(Collected data entries)
# # # # # # #

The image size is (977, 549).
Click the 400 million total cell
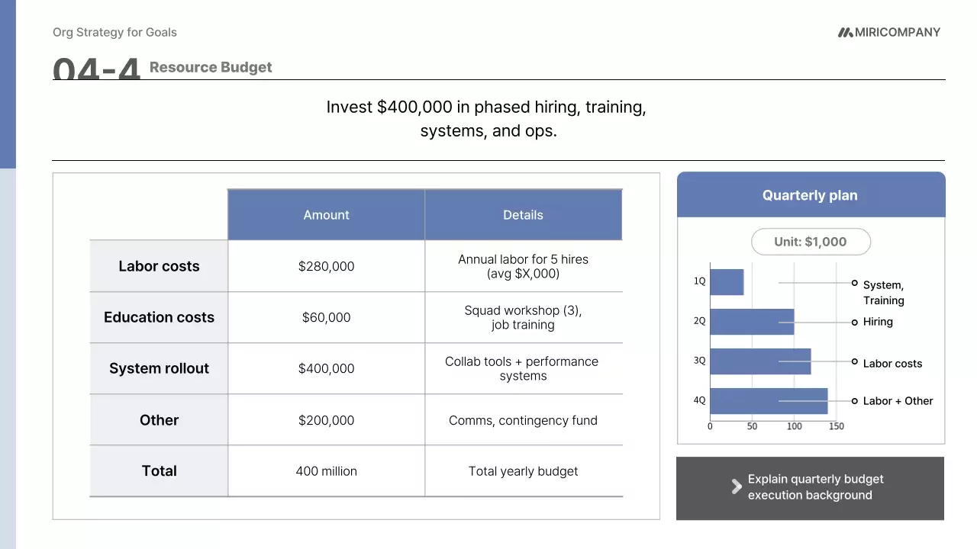pos(326,471)
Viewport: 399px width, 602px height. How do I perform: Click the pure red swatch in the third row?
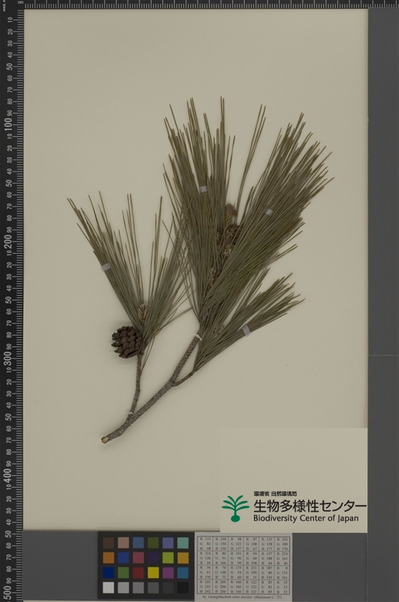138,573
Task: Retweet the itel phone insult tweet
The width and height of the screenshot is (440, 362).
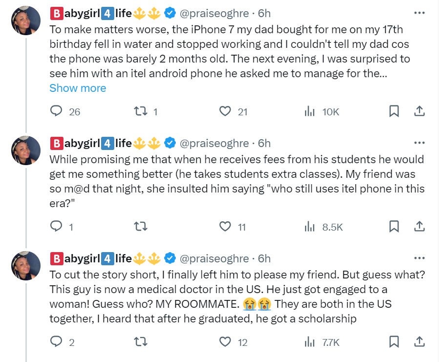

# # # # # # #

### PROBLEM REQUIREMENTS:
Omit every picture, then write out the entries above exactly.

### EXERCISE SOLUTION:
The image size is (977, 549).
Click the 400 million total cell
pos(326,471)
Viewport: 399px width, 602px height. How do I perform: Click the pure red swatch in the third row?
138,573
Task: Retweet the itel phone insult tweet
The width and height of the screenshot is (440, 362).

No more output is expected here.